What shouldn't be lost in the shuffle, though, is how Saunders handled the situation in the press, or more accurately, how Saunders didn't handle the situation. He could have easily called out Wallace after the game, telling everyone how he twice refused a request to get back into the game. Instead, he refused to directly address the issue, leaving most of us in the dark. Most fans aren't even learning about this until two days after the fact. ((Can you imagine Larry Brown ever passing up the opportunity to tear down an insubordinate player?))
Wallace was clearly annoyed after Friday's game, but I didn't read a single comment in which he blasted his coach. Instead, he pinned the loss squarely on himself and his teammates, saying the team put itself in a hole by playing "garbage basketball for the first 24 minutes." ((From the Free Press: "We dug a hole and had to fight to try and get back in the game," Ben Wallace said. "And when you play like that, sometimes it just bites you in the end -- when you play garbage basketball for the first 24 minutes.")) Whether he realizes it or not, Saunders did him a favor by not letting this turn into a story immediately following the game -- now that Wallace has had some time to cool off, I'm guessing his responses to today's questions will be much more contrite than they otherwise would have been on Friday.
I'm going to withhold judgement on this issue until Wallace has had a chance to say something, and presumably apologize -- his track record with the team affords him that much, at the very least.

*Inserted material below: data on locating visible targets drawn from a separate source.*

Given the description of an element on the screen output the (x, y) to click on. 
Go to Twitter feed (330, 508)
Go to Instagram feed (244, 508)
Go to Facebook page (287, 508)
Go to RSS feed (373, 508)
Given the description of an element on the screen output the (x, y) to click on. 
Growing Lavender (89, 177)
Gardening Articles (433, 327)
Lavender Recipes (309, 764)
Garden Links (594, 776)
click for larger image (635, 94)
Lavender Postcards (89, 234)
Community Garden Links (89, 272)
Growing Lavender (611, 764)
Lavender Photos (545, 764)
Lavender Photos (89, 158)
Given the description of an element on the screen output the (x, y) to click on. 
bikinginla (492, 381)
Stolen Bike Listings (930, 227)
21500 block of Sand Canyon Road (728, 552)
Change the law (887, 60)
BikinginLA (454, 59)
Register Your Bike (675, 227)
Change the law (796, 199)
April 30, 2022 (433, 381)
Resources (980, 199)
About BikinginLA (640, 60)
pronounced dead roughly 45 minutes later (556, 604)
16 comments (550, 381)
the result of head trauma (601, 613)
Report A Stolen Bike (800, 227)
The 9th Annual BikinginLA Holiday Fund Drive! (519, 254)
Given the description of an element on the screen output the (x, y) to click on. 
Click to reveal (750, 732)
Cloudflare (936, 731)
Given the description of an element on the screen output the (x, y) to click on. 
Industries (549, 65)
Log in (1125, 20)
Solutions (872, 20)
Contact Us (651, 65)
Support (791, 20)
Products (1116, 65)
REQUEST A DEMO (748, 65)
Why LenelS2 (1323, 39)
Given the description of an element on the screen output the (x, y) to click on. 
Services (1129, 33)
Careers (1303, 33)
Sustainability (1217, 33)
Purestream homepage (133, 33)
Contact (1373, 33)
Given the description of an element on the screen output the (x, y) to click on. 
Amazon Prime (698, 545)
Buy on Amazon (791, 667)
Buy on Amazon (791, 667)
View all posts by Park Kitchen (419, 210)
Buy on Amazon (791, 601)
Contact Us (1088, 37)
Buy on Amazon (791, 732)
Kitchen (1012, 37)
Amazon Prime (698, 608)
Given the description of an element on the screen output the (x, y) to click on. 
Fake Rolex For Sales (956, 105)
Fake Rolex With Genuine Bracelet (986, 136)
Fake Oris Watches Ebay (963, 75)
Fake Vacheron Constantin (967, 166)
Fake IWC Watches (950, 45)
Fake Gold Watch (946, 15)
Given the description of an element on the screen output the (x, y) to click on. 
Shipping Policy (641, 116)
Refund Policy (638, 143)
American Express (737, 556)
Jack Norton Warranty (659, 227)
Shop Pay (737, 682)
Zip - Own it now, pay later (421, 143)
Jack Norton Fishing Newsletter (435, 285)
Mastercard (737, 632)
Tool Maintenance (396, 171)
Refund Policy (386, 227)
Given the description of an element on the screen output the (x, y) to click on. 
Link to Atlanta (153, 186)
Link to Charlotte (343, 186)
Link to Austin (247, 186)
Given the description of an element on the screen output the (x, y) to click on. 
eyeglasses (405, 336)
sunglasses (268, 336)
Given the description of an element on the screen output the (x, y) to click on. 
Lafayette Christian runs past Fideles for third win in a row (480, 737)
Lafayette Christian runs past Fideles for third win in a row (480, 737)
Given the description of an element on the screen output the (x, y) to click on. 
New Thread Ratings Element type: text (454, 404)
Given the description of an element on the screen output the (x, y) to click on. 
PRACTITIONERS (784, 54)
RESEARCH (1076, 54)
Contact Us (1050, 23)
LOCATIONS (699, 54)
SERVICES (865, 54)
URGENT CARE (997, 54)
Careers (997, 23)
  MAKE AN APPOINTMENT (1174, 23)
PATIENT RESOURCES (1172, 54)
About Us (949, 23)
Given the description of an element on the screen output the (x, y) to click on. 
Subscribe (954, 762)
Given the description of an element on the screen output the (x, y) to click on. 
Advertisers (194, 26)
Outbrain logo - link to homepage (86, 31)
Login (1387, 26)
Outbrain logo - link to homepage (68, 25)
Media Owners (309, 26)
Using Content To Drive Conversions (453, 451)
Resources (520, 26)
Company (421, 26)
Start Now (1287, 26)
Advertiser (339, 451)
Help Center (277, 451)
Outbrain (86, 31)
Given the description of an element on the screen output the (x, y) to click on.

But man, the irony of this is all is striking -- on a night the Pistons faced Darko Milicic, a kid skewered in the Detroit media for allegedly not trying hard enough, the Pistons were suddenly forced to deal with one of their hardest workers slacking off.
Oh well. It's over and done with, and if history is any indication, this will be the last time something like this ever happens again. But so much for thinking that these last two weeks of the regular season would be without any new storylines -- this is just not one I wanted (or expected) to deal with.